Content starts

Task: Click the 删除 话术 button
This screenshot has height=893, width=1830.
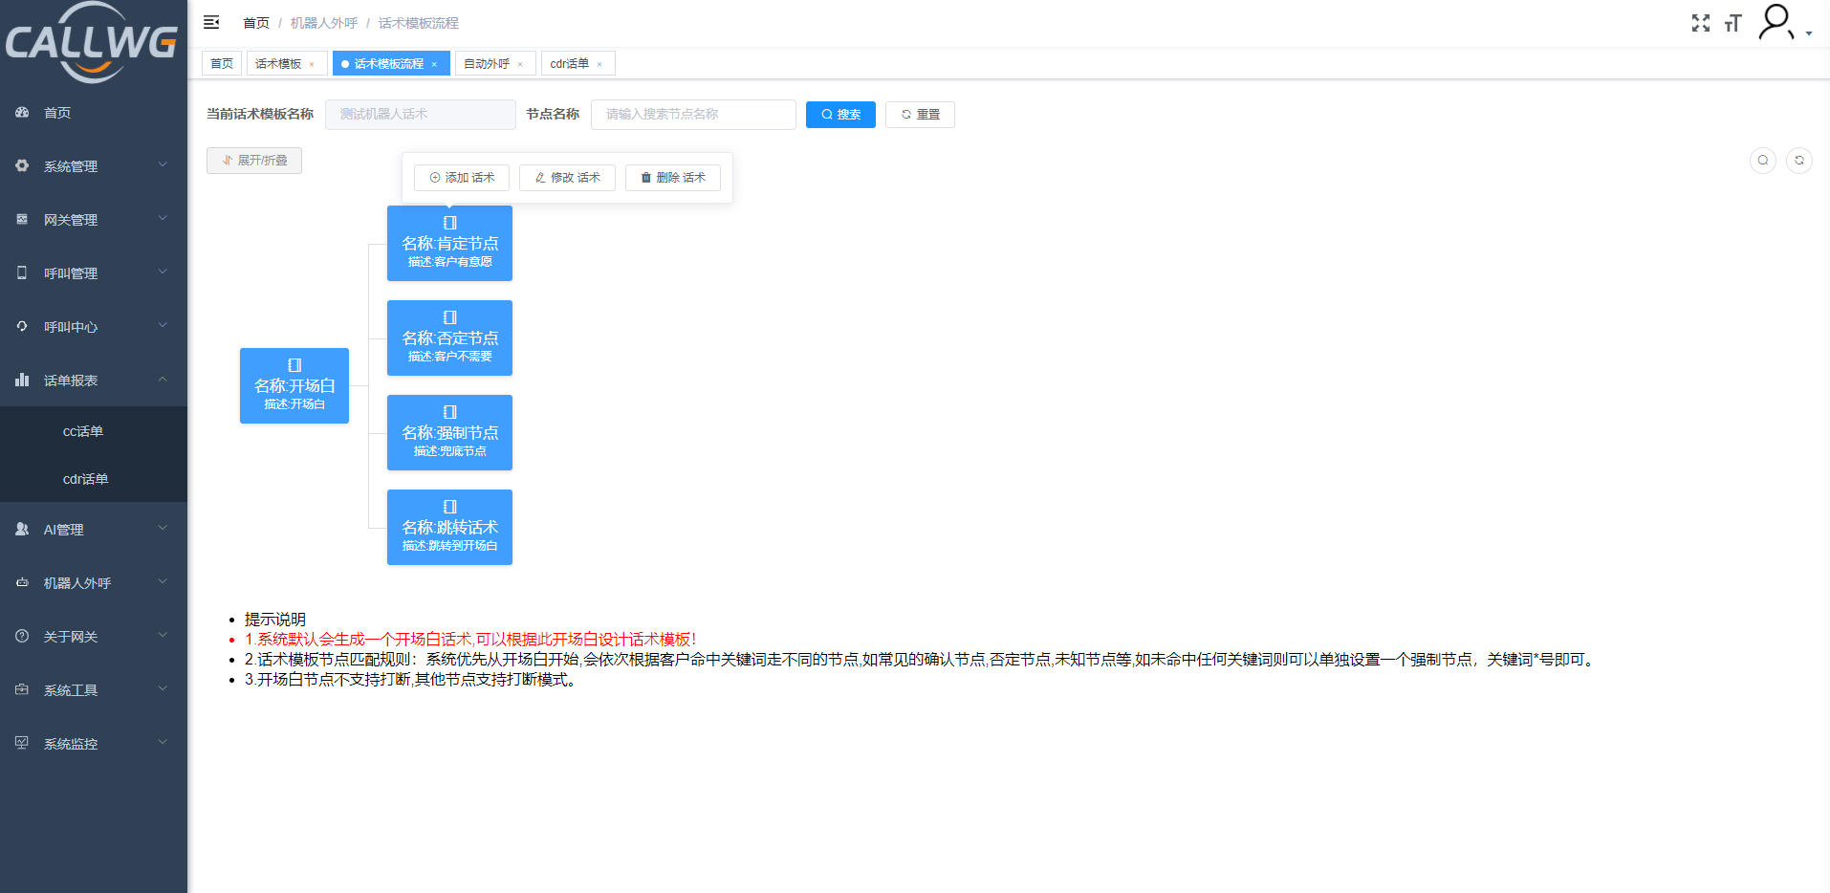Action: [x=673, y=177]
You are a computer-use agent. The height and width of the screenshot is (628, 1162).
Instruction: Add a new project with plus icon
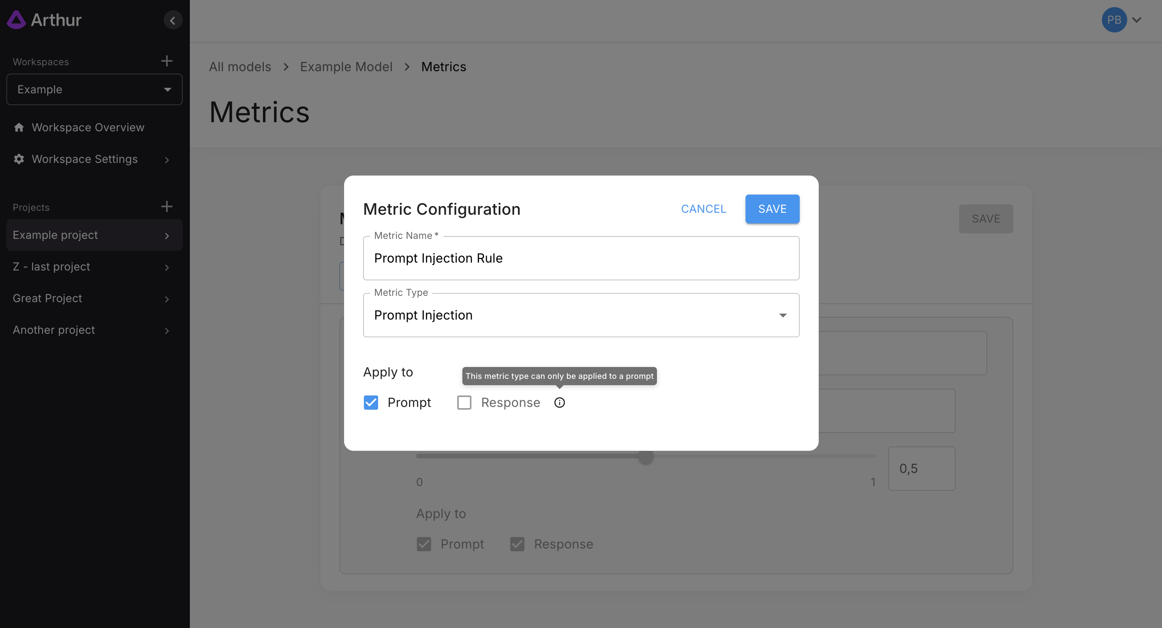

Content ends

**What you need to do**
Set the records down again exactly, and omit any picture in them.

**Response**
Task: Click the 删除 话术 button
This screenshot has height=893, width=1830.
Action: [x=673, y=177]
You are a computer-use agent. The height and width of the screenshot is (628, 1162).
Instruction: Add a new project with plus icon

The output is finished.